**Work request**
The whole listing below is to be copied exactly, with every picture left out.

**Available data**
━━━━━━━━

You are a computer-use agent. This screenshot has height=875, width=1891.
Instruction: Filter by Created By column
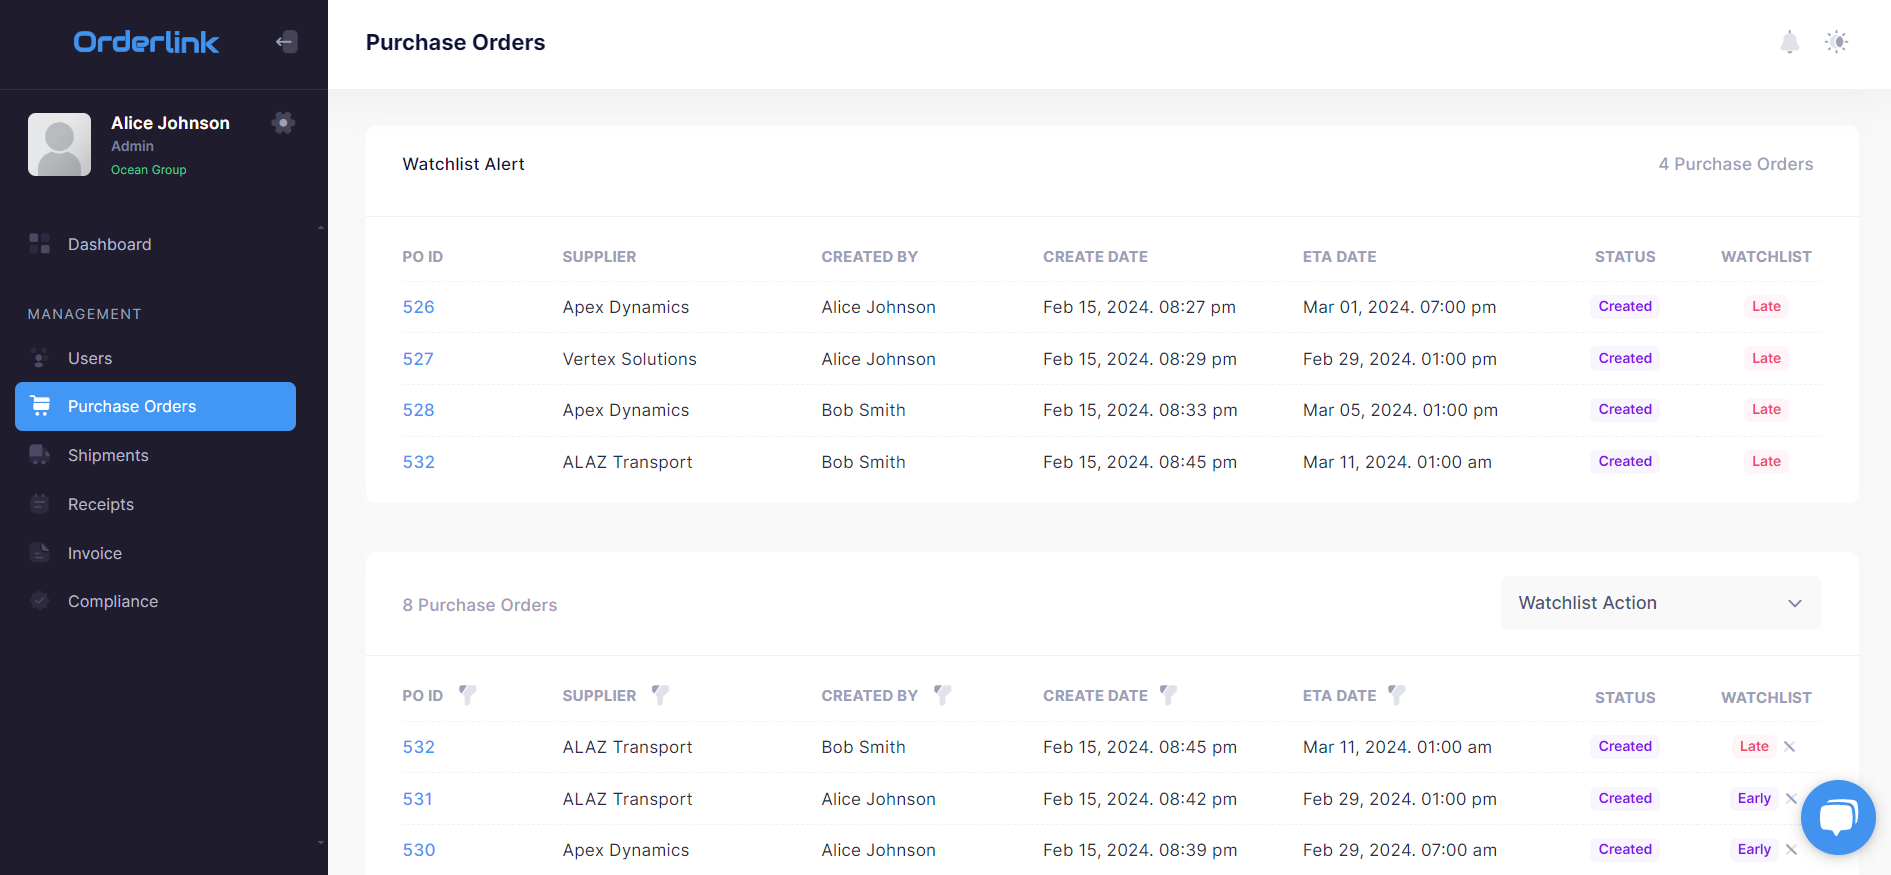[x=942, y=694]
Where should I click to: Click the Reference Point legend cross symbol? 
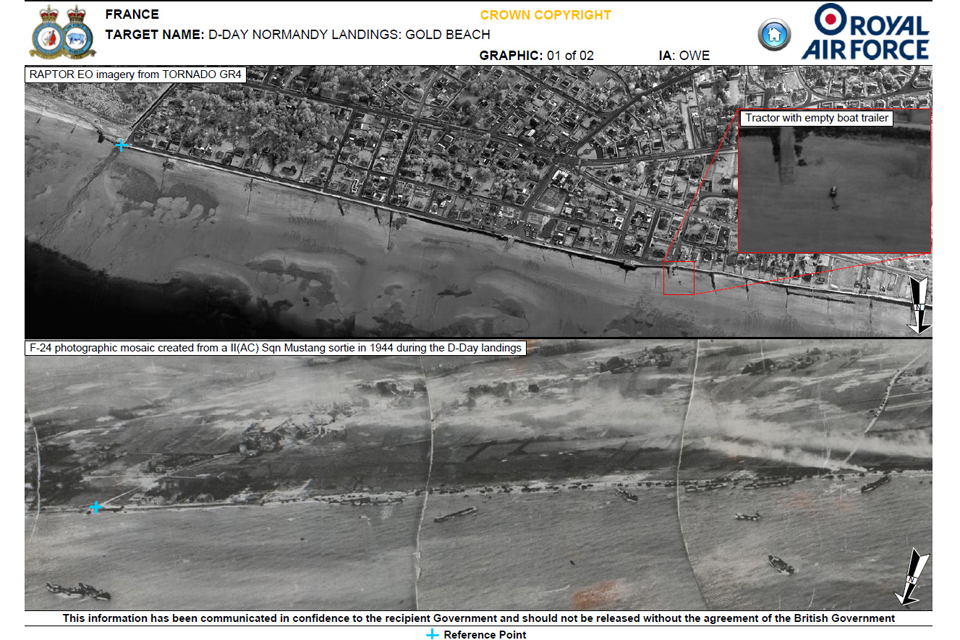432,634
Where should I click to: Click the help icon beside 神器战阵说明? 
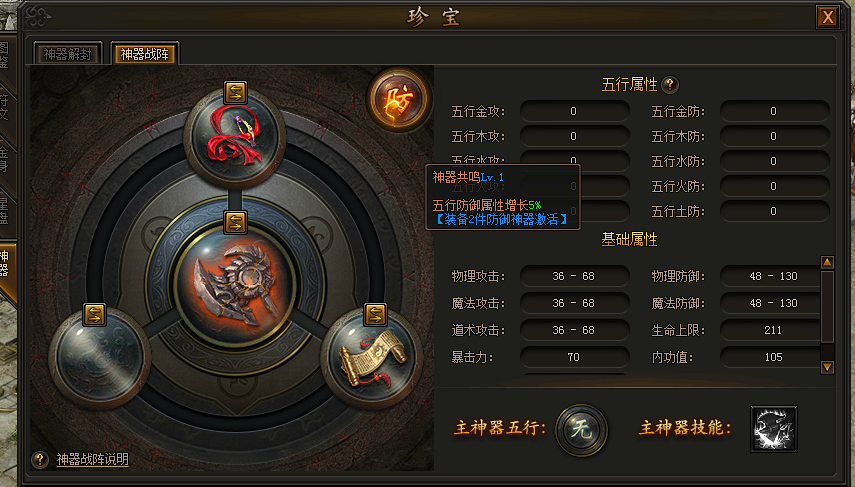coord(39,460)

━━━━━━━━

**Response**
You are a computer-use agent. This screenshot has height=875, width=1891.
Instruction: Filter by Created By column
[x=942, y=694]
Where should I click to: Click the Reference Point legend cross symbol? 
432,634
Where should I click to: Click the help icon beside 神器战阵说明? 
coord(39,460)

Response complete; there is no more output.